Reply, delete, or download it for backup safekeeping; anything other than ignoring it will do.
No matter what you choose, you must do something about the e-mail at the top of your inbox before you can proceed with the rest. And if a new one arrives in the meantime, you now have to deal with the new one first.
Deal with what you are faced with! Do not hoard information but do something about it!
Do your best work by giving yourself the time and space to zoom in on one thing at a time.
This is fundamentally the "scoped" vision of how a user could interface with software, and it all starts with a forever free e-mail service.
Want to communicate with others through a resilient (decentralized) and ubiquitous medium whilst maintaining a productive momentum and excel at whatever it is that you do?
Well too bad, the meatspace systems clashing with your tooling come with their own baggage, namely the communication styles and existing power dynamics. You don't get to excel and you don't get to be productive as long as what you do depends on something made of bones and flesh.
Inbox zero means getting to 0 e-mails in your inbox, consistently clearing up your inbox in order to clear up your mind. You
and by doing this as consistently as you can you sort of brute force your way to the state of enlightenment and nirvana.
There's now tools to help you automate this process, a lot of electricity went into training ML models that act as digital assistants or mimick an e-mail service provider altogether in order to "help you get focused".

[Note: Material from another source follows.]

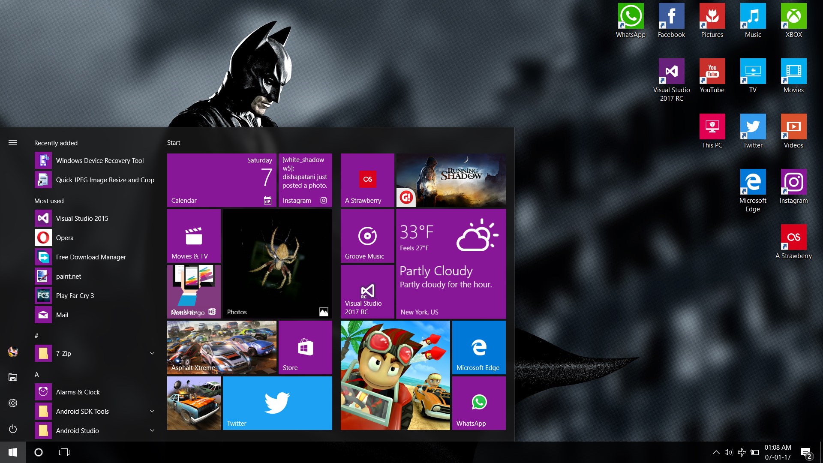
Task: Open the Photos tile showing the spider
Action: (x=277, y=264)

Not everyone agrees, though:
https://chrisbailey.com/inbox-zero-is-dumb/
https://www.steverrobbins.com/articles/inboxzero/
https://loopup.com/us/resource-center/blog/inbox-zero-overrated-3-reasons-why/
https://tech.yahoo.com/apps/articles/inbox-zero-lie-gmail-strategy-173210573.html
https://www.calendar.com/blog/inbox-zero-is-dead-how-to-master-email-without-the-stress/
and many many many many many more.
So inbox zero is controversial. All of the criticism, however, revolves around the fact that there's just too many e-mails for someone to go over and by focusing too much on routing it all, all the effort needed to deal with a messy inbox is front-loaded into maintaining the inbox consistently - in real time.
So both proponents and opponents will agree that either aproach means a lot of effort which they'd all like to avoid.
But if you avoid the effort of dealing with a messy inbox by consistently cleaning it up, or - in reverse - avoid the effort of consistently cleaning up your inbox by dealing with the consequences... how does anyone really benefit from either approach?
Perhaps the problem isn't how you manage the deluge of incoherent information, some of which is beneficial to you, some of which is detrimental, some of which you need others to act on, and some of which others need you to act on? What if the fact that there is a deluge of e-mail is itself the problem?
Why don't you only get e-mail about things that actually matter, that actually benefit you? Or benefit whatever you're working on?
No, really.
Why isn't someone else e-mailed about stuff that you end up deleting or delegating? Why are you e-mailed about things that aren't relevant to you at the moment?
You are aware of course that before mail became electronic it used to get delivered by hand, by a real person, oftentimes an assistant or a secretary of some kind?
Because if there's a significant amount of mail it would mean that if it is a part of your job to communicate with that many correspondents you've probably got an employee doing a large part of that correspondence for you.
What, have we all become so important that we have to decide on and discuss as large a volume of information as an industry titan from the 20th century would ... but on a lemonade stand budget?
Everyone thinks their inbox is the problem, the point of this post is - if your inbox is so cluttered you're even interested in this topic you've got much, much bigger problems. And scoped-tech is all about implementing software solutions to not only make you excel at what you do but also make those bigger problems painfully obvious to the point something is done about them.